Summary
In Lynch v. Target Stores, 790 So.2d 1193 (Fla. 4th DCA 2001), this court reversed a summary judgment based on the issue of constructive knowledge.
Summary of this case from Mashni v. LaSalle Partners MgmtOpinion
Case No. 4D01-474
Opinion filed August 1, 2001
Appeal from the Circuit Court for the Seventeenth Judicial Circuit, Broward County; Robert Lance Andrews, Judge; L.T. Case No. 98-019543-CA-CE 09.
Troy J. Iannucci of Latour Associates, P.A., Tarpon Springs, for appellants.
James G. Salerno and Adam G. Rabinowitz of Peterson, Bernard, Vandenberg, Zei, Geisler Martin, Fort Lauderdale, for appellee.
In this slip and fall case the court entered summary judgment for the store owner. We reverse.
The summary judgment does not state the basis upon which it was entered but the motion and the briefs on this appeal focus upon evidence as to the length of time the substance had been on the floor prior to plaintiff's slip and fall.

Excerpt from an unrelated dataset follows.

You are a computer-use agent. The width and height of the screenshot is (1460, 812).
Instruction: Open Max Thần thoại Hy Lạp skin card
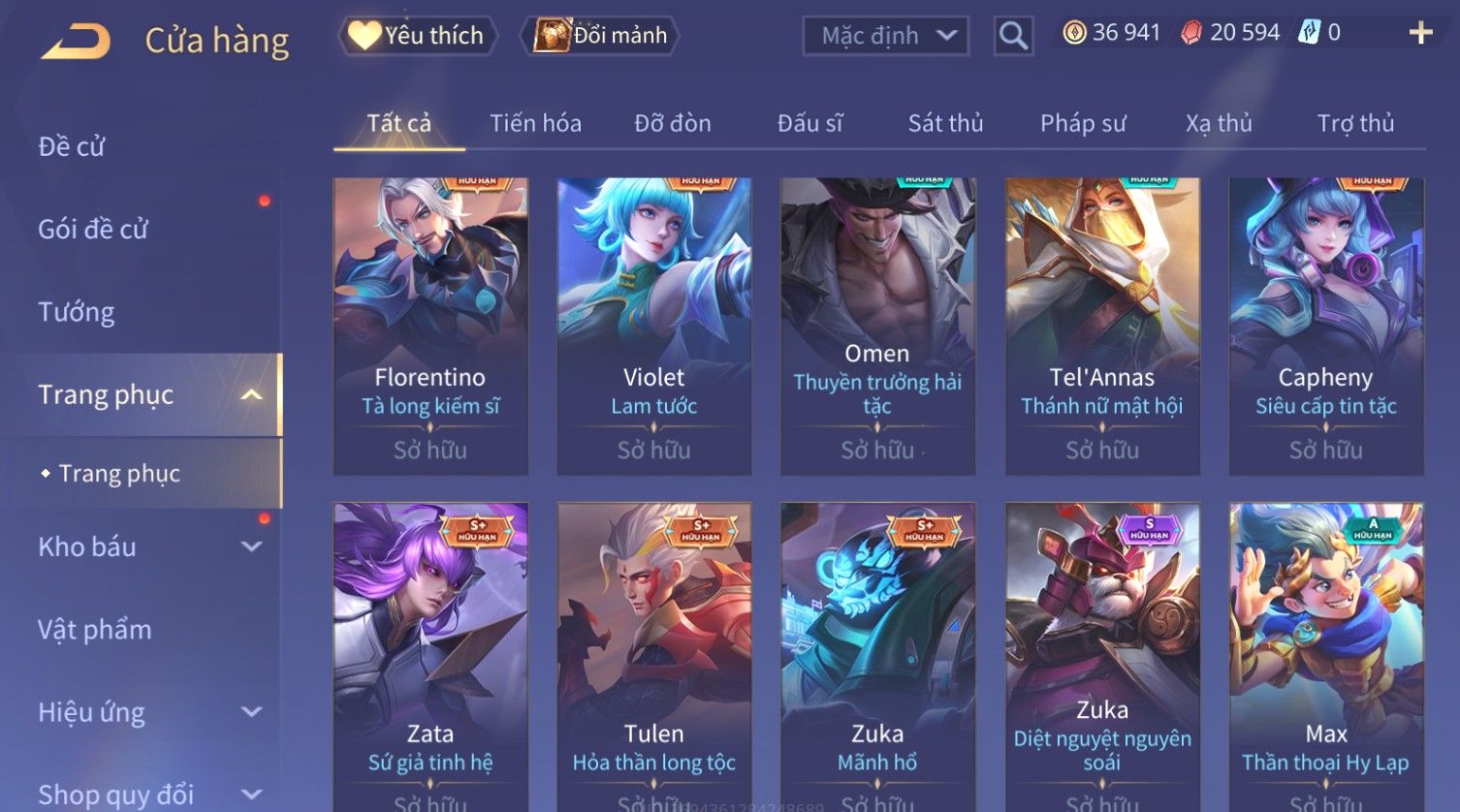tap(1326, 657)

Appellant Freeda Lynch slipped and fell on a creamy substance on the floor of appellee's store. She alleged that such substance constituted a dangerous condition of which the defendant had constructive knowledge. Plaintiff's affidavit stated that for a period of fifteen minutes she and her daughter had been shopping in the cosmetics area, within view of the nearby area where she subsequently fell. During that fifteen minutes no other customers, and no Target employees, entered or exited the area where the fall occurred. The facts, viewed most favorably to the plaintiff, support a reasonable inference that the foreign substance had been on the floor for a minimum of fifteen minutes. Whether that is sufficient time in which appellee should have become aware of this condition is for the trier of fact. See Montgomery v. Fla. Jitney Jungle Stores, Inc., 281 So.2d 302 (Fla. 1973); Little v. Publix Supermarkets, Inc., 234 So.2d 132 (Fla. 4th DCA 1970).
REVERSED AND REMANDED.
DELL, TAYLOR, JJ., and OWEN, WILLIAM C., JR., Senior Judge, concur.